Although the Minority in Parliament had opposed portions of the law particularly on the grounds of job losses, the House after scrutinizing the document approved it.
The amendment is part of a bigger plan towards the implementation of the Ghana Automotive Manufacturing Programme, which has so far attracted several global car assembly plants into the country.
The law seeks to provide incentives for automotive manufacturers and assemblers, registered under the Ghana Manufacturing Development Programme.
A clause in the amendment empowers the Minister of Finance to specify the date on which the ban will come into force.
The document will finally become law after the president assents to it.
A Deputy Finance Minister, Abena Osei Asare, quoting the report of the Committee, said “the amendment of the Customs Act, 2015, (Act 891) is to provide incentives for automotive manufacturers and assemblers registered under the Ghana Manufacturing Development Programme (GAMDP), prohibit the importation of salvaged motor vehicles and specified motor vehicles over ten years of age into the country, increase the import duty on specific motor vehicles and provide import duty exemptions for the security agencies and officers of the security agencies”.
Government has predicted an estimated revenue loss of GHS802 million over the next three years after the review of the policy. This is however expected to be partially offset by the additional revenue from customs duties on vehicles not covered by the programme, according to the joint report of the joint committee on Finance and Trade, Industry and Tourism.
Objections from Minority MP
The MP for Tamale Central, Inusah Fuseini, had called for the withdrawal of the Bill because of the financial implications and the potential loss of jobs associated with its implementation.
“There is a large body of Ghanaians whose business is second-hand vehicle dealing, and they were represented at the joint committee meeting. They raised the point that this Bill… does not offer second-hand vehicle dealers any protection.”

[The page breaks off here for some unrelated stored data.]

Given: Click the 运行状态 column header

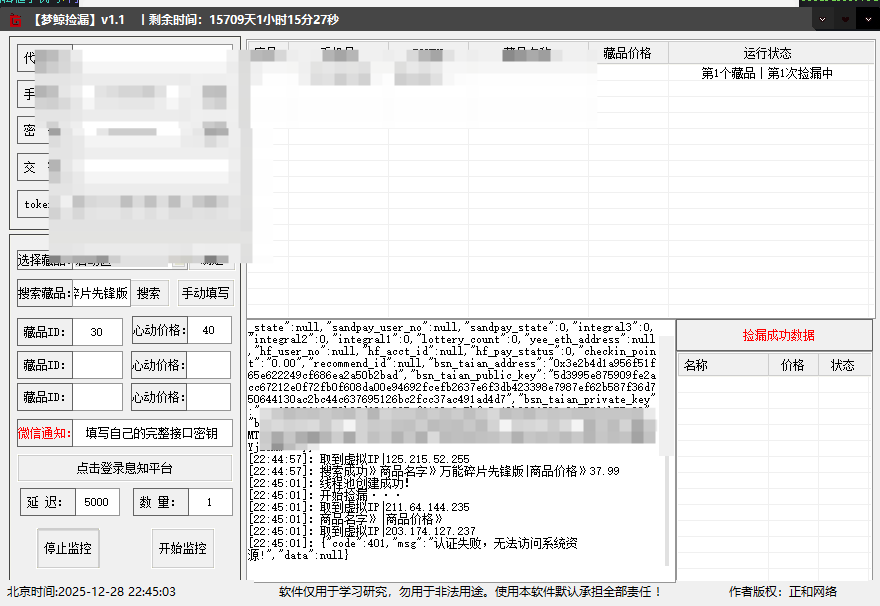Looking at the screenshot, I should click(767, 53).
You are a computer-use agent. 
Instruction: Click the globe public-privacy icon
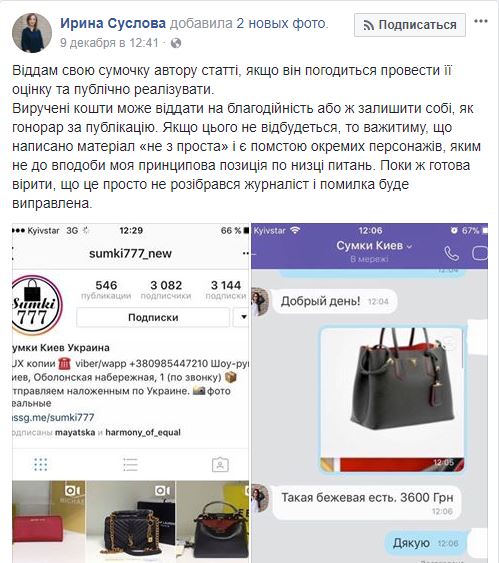tap(176, 43)
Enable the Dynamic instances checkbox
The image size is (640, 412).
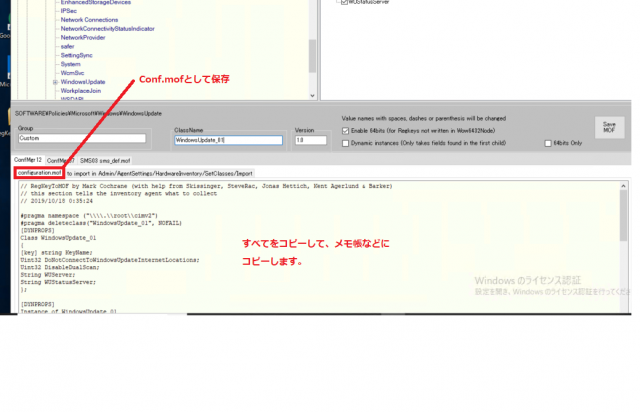[x=346, y=142]
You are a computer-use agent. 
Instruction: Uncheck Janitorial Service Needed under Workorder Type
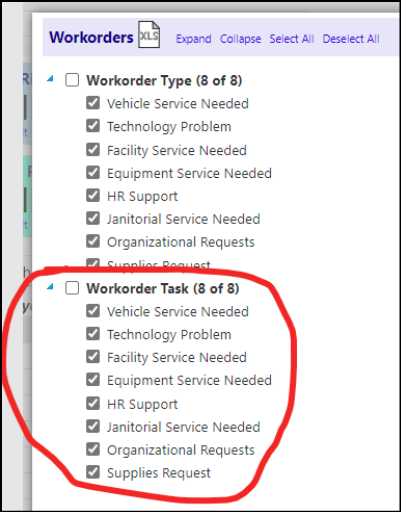click(93, 219)
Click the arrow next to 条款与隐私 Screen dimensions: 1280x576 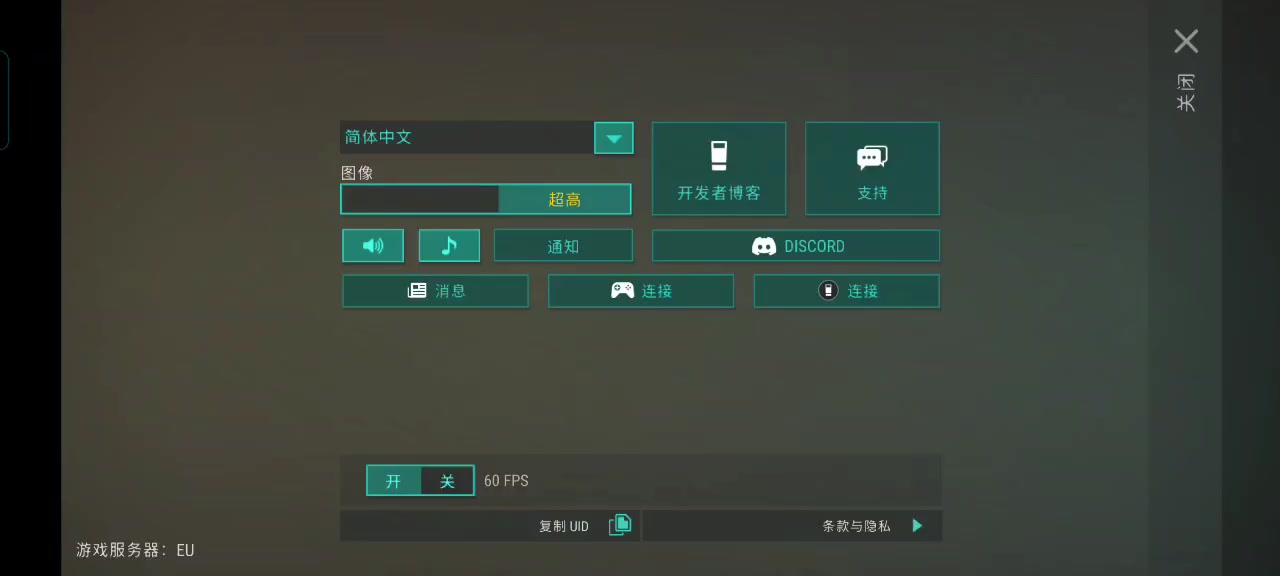coord(917,525)
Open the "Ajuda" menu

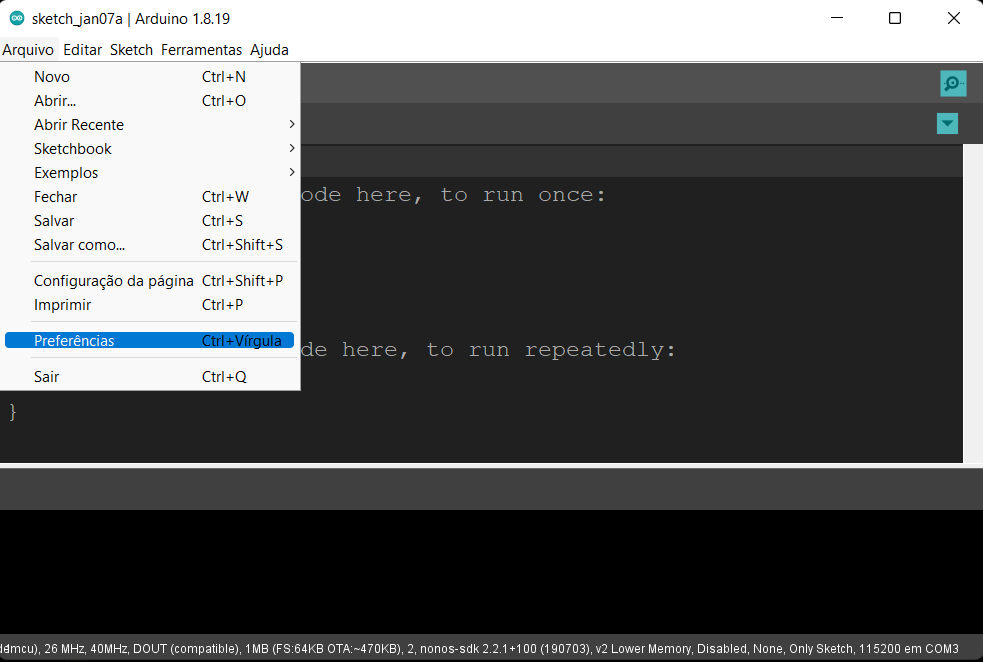coord(270,49)
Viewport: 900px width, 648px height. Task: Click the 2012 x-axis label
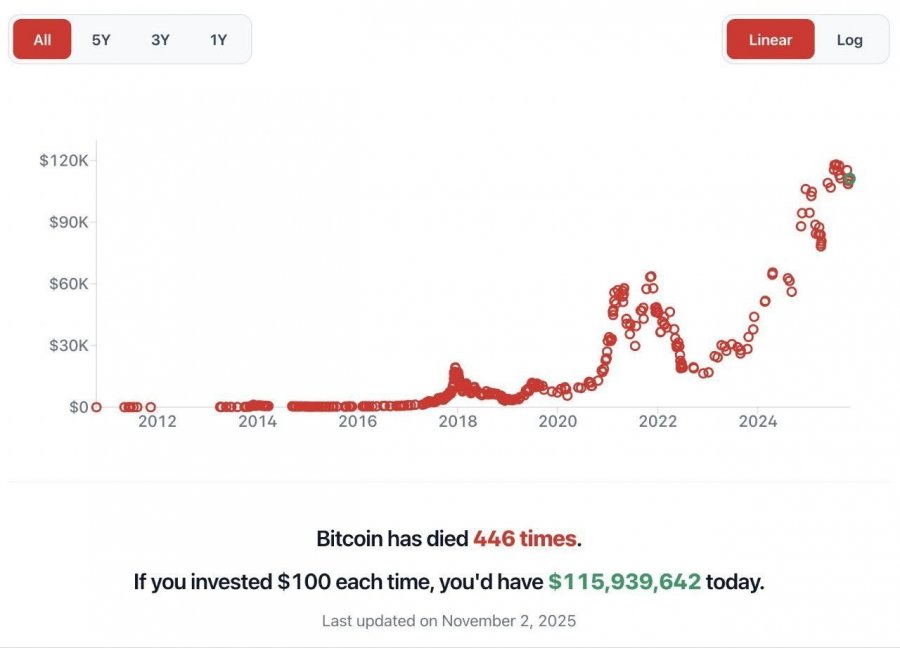(x=157, y=422)
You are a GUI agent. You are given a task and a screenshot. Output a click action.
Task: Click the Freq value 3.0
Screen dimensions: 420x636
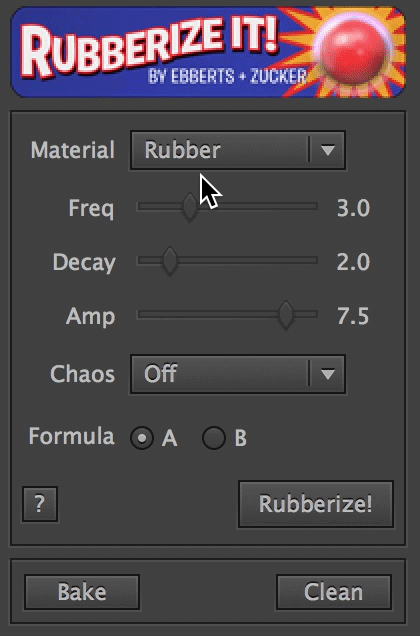(353, 208)
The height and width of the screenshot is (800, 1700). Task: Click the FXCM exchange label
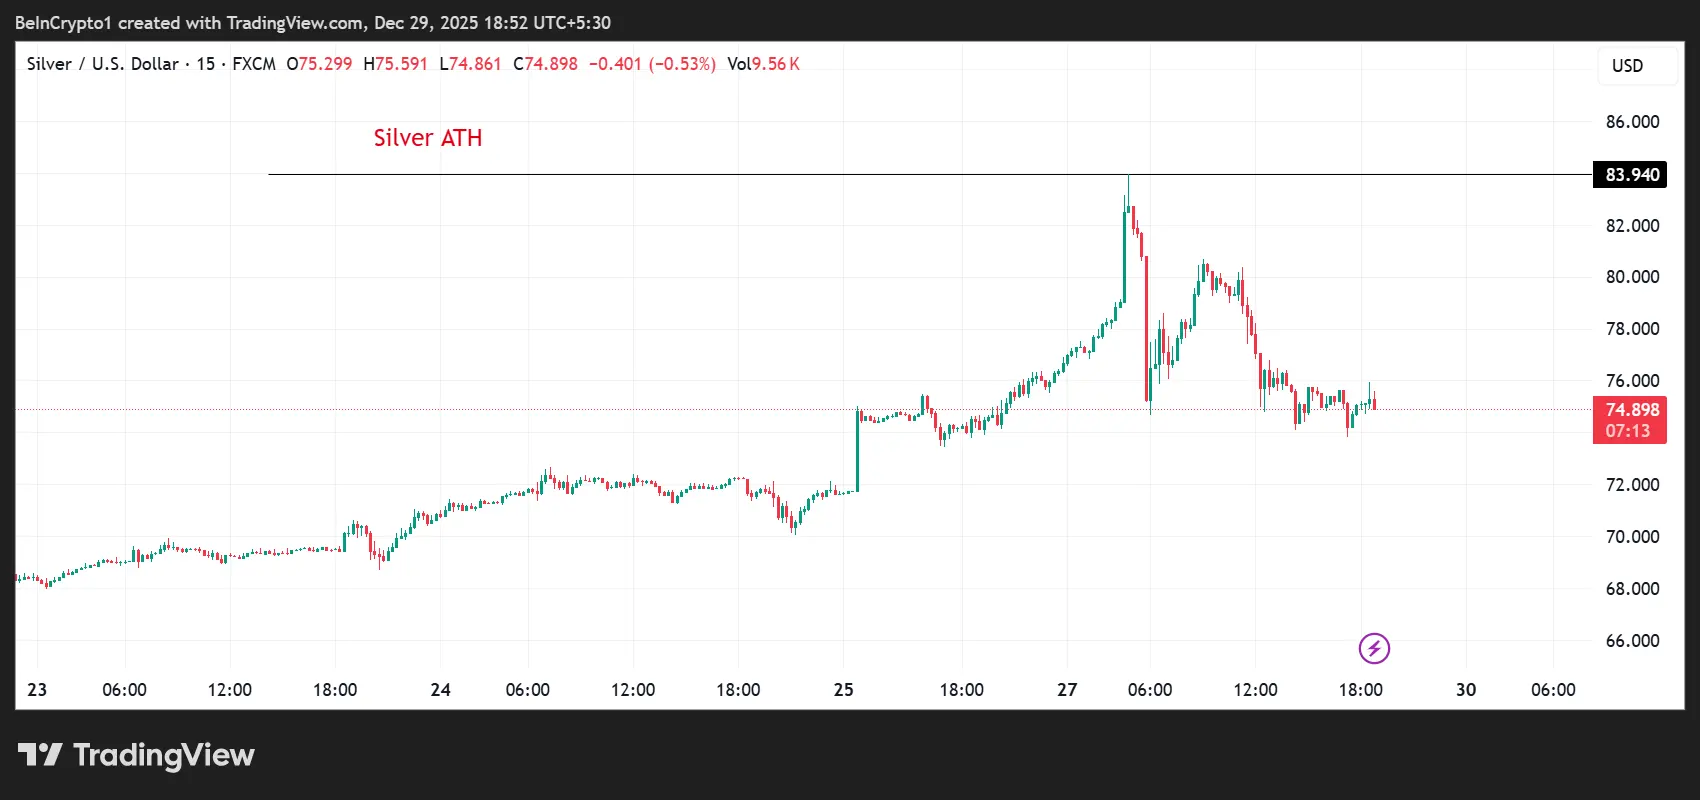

He also said the second-had car dealers deserved to be allowed to “bring in their vehicles and compete with the vehicles that will be manufactured by the automobile assembly.”
On the projected losses, Mr. Fuseini felt the amount was too much for the country to bear.
“This obviously will be too much for this country. For three years you are losing [almost GHS1 billion.]There is no guarantee that we will be able to reclaim this GHS1 billion through the employment by that will be created,” he argued.
Car dealers urge gov’t to consult on moves to regulate importation of used vehicles
The Automobile Dealers Union Ghana (ADUG), had called on government to hold broader consultations with all stakeholders in the automobile industry before the ban.
Data available from the Ghana Revenue Authority (GRA), Customs Division, indicates that between 2005 and 2016, more than 1 million vehicles were imported into the country; representing an average of 100,000 cars per year.
Out of this figure, 80 percent were second-hand vehicles. According to some quarters the trend needs to be reversed to allow for the development, nurturing and flourishing of a competitive automotive industry in Ghana.
Currently, there are penalties for over-aged cars ranging between 5% and 100% of the total cost, insurance and freight of an imported car, between 10 years, and those over 35 years at the country’s ports.
Automobile giants like VW, Toyota, Renault and Nissan, have all expressed interest to set up assembly plants in Ghana, aside from local car manufacturer, Kantanka Automobile Company Limited, which is seeking government’s support to expand its production for the local market.
Volkswagen is already in the country, and will launch its operations in the country on March 18, 2020.